Johnny Cochran’s infamous O.J. couplet, “If the gloves don’t fit, you must acquit!” may have been clever, but it was successful because it succinctly encapsulated the “truth.” It may not have described the “truth” of a guilty client, but it did capture the “truth” of the evidence presented at trial.

 

The theme, whether a sentence, phrase or word, must perform two paradoxical functions; it must be an absolute derivative of the moral thrust and facts of the case, while at the same time it must generate a subconscious memory of the entire case.

 

When I write a song, I am reaching for that one line or metaphor that says what the entire song is about. Long ago, before Hallmark got to it, I wrote a song about a woman reminiscing over photos “lost in shoebox memories.” In a song about a divorce, I wrote the chorus, “It takes two to love, but just one to say goodbye.” In a song about empty-nest parents whose children moved from the rural farm to the cities for work, the refrain goes, “We’re a part of a family, a family apart.”

 

When I consult, I am looking for that one line that informs, distills, reminds and tells the jury what the entire case is about.  

 

Remember that your theme must be “thematic” for the jury, not for you…

 

For the plaintiff attorney, it is not thematic to say, “This is case about someone who was injured due to another’s negligence.” While this might be true, it will not resonate with the jury.

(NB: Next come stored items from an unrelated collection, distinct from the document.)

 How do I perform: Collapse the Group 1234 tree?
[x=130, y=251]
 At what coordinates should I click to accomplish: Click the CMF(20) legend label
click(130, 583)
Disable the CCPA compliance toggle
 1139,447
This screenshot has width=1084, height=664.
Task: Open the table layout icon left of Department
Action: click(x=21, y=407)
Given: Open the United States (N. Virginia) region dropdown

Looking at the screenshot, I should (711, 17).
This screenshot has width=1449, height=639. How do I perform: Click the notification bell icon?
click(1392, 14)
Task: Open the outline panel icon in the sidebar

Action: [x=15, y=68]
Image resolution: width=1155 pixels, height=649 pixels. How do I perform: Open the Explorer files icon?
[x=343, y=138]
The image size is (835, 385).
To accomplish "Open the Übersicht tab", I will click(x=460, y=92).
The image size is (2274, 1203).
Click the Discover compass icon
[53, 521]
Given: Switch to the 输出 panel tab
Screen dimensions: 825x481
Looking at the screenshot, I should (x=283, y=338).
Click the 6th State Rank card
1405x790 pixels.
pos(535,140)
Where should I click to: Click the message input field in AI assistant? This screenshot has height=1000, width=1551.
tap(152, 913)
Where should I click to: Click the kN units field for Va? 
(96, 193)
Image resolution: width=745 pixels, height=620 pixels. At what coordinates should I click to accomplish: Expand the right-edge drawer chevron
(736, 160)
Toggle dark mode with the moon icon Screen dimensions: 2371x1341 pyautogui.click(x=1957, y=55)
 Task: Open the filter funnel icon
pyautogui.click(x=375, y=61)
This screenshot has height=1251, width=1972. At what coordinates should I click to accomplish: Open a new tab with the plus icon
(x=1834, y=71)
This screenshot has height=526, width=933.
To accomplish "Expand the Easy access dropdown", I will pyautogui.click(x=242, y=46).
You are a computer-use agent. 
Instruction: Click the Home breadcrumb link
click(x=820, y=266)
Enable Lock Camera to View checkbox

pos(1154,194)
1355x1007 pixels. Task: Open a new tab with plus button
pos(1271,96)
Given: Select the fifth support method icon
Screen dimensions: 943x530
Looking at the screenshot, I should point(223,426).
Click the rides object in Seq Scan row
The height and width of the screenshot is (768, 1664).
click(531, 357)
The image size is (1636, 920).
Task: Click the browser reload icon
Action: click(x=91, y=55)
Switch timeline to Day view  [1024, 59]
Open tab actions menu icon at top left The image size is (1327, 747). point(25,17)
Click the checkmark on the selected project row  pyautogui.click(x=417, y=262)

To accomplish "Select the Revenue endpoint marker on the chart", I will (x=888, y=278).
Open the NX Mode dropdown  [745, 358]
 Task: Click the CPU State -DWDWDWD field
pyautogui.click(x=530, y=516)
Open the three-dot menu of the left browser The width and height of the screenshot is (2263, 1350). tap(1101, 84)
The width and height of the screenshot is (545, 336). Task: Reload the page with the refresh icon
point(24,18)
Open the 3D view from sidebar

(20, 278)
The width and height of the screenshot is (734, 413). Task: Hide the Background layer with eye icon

Perhaps a fact pattern might better be themed as,  “This is a case about, “out of sight, out of mind,” (faulty repair causes injury), “trust and betrayal,” (in a contract), or “hiding the truth” (product liability), or “inattention to detail” (medical negligence).

 

For the defense attorney, it is not thematic to say, “This is a case of misplaced blame.” While this might be true, it is not meaningful. Perhaps the fact pattern might better be themed as, “right-sizing a company” (wrongful termination), or “words that matter” (contracts).

 

Like a person once said about art (or was it pornography?), “I can’t define what it is, but I know it when I see it,” a theme “feels” right when you have it.

 

When the case theme is right, there is almost an emotional resonance that occurs with it.

 

Think for a moment about soundtrack music. Even without lyrics, the songwriter finds a musical theme that replays sometimes unnoticed, deep in the background of scenes. Once the emotional association is created, just the slightest reference evokes a consistent emotional response in the audience. John Williams has written motifs like this for literally dozens of films (think “Star Wars” and the 5 note theme in “Close Encounters of the Third Kind”). In Jaws, the audience gets the intended “feeling” with just two repeated notes. When those two notes play, everyone looks for the shark.